[Ketentuan Latihan]:
A - Dalam tulisan tentang kemunafikan dan budaya penjilat ini, kepada siapa rakyat disebut menjilat?
B - Ringkaslah tulisan tentang kemunafikan dan budaya penjilat ini dalam tiga kalimat.

---- Dokumen

Yang mengaku pengikut Gautama munafik, hipokrit. Hidupnya, penampilannya jauh menyimpang dari kehidupan, penampilan Gautama. Gautama jauh dari sikap mental materialis, hedonis, sekularis.
Yang mengaku pengikut Yesus munafik, hipokrit. Hidupnya, penampilannya jauh menyimpang dari kehidupan, penampilan Yesus. Yesus jauh dari sikap mental materialis, hedonis, sekularis.
Yang mengaku pengikut Muhammad munafik, hipokrit. Hidupnya, penampilannya jauh menyimpang dari kehidupan, penampilan Muhammad. Muhammad jauh dari sikap mental materialis, hedonis, sekularis.
Kita ini bangsa penjilat
Kita ini bangsa penjilat. Ada kalanya menjilat pada Rusia. Ada kalanya menjilat pada Amerika. Bawawah menjilat pada atasan. Rakyat menjilat pada penguasa. Ada yang menjilati Soekarno. Ada yang menjilati Soeharto. Ada yang menjilati Gus Dur. Ada yang menjilati Megawati. Ada yang enjilati Esbeye. Right or wrong he is my boss. Boleh kritik asalkan kritik semu, kritik palsu.
Beredarnya buku Esbeye di sekolah-sekolah di suatu daerah (Tegal pada awal tahun ini (Januari 2011) merupakan refleksi, pencerminan dari budaya penjilat, budaya mumpung. Bahkan di kalangan demokrat bermnculan sosok democrat yang tak democrat, yang tak kritis. Pokoknya salah benar boss gua. Simaklah cara dan gaya membela Esbeye mati-matian
Bangsa pengemis
Kemana-mana naik/turun angkutan/bis kota disaksikan di dalam bis, di seputar lampu merah berjubel pengamen, pengemis.

--------
---- Data yang Disediakan

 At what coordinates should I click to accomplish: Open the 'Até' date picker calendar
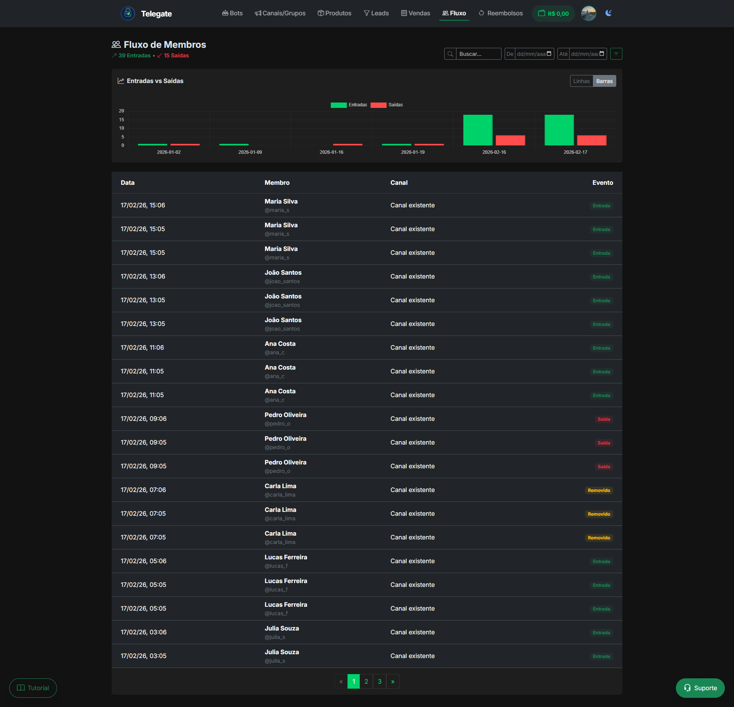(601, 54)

--------
---- Data yang Disediakan

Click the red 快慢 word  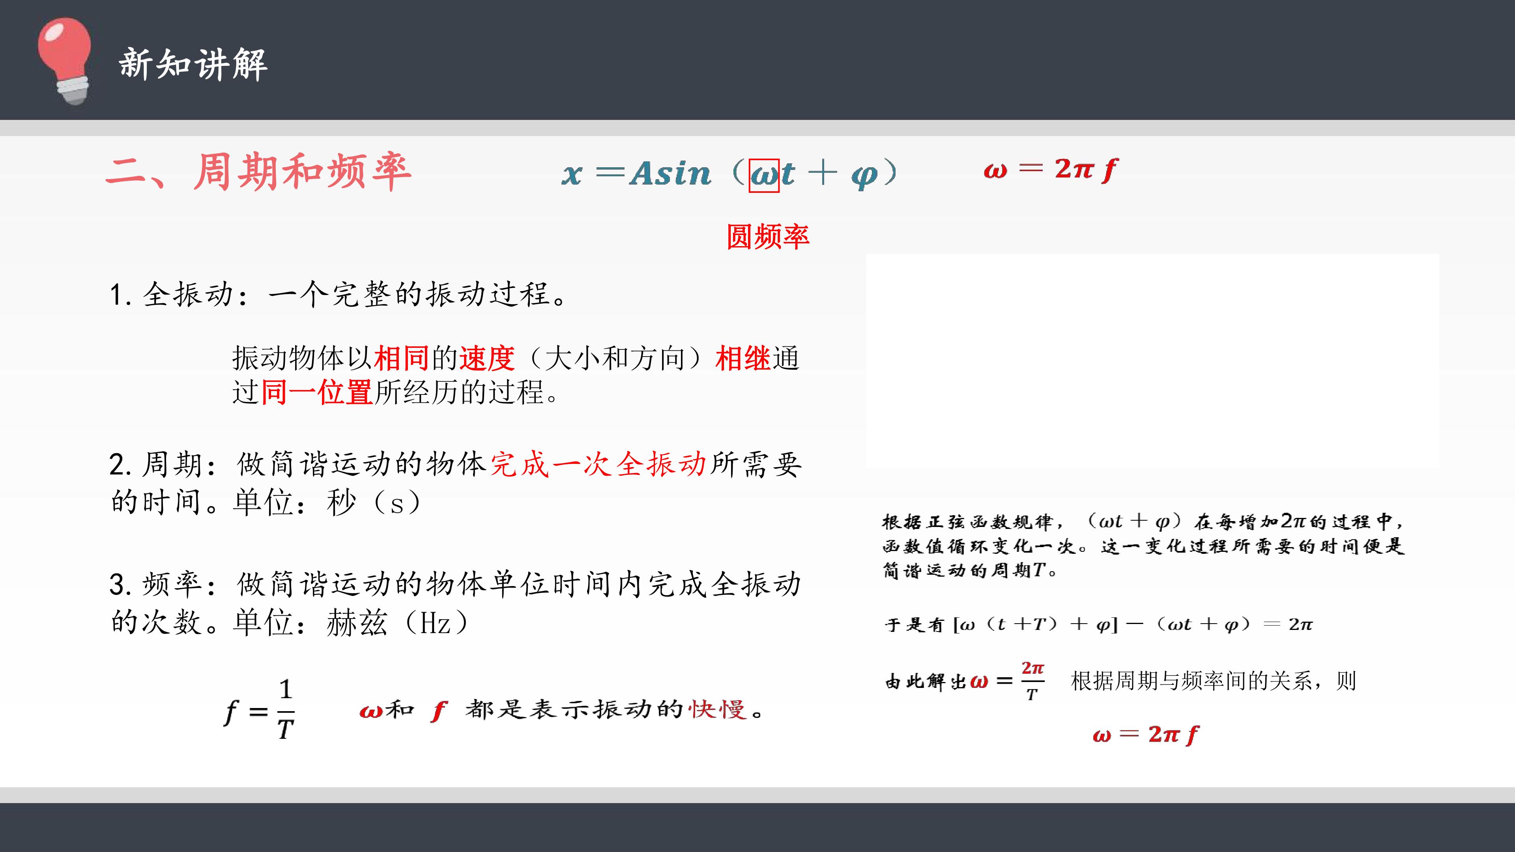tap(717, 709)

--------

[Hasil per Tugas]:
A - Rakyat menjilat pada penguasa.

B - Orang yang mengaku pengikut Gautama, Yesus, dan Muhammad disebut munafik karena hidup dan penampilannya jauh menyimpang dari tokoh-tokoh itu, yang jauh dari sikap mental materialis, hedonis, dan sekularis. Bangsa ini disebut bangsa penjilat yang menjilat pada Rusia, Amerika, atasan, penguasa, dan para pemimpin dari Soekarno sampai Esbeye, dan beredarnya buku Esbeye di sekolah-sekolah di Tegal pada Januari 2011 dianggap cerminan budaya penjilat dan budaya mumpung. Bangsa ini juga disebut bangsa pengemis, dengan pengamen dan pengemis berjubel di dalam bis dan di seputar lampu merah.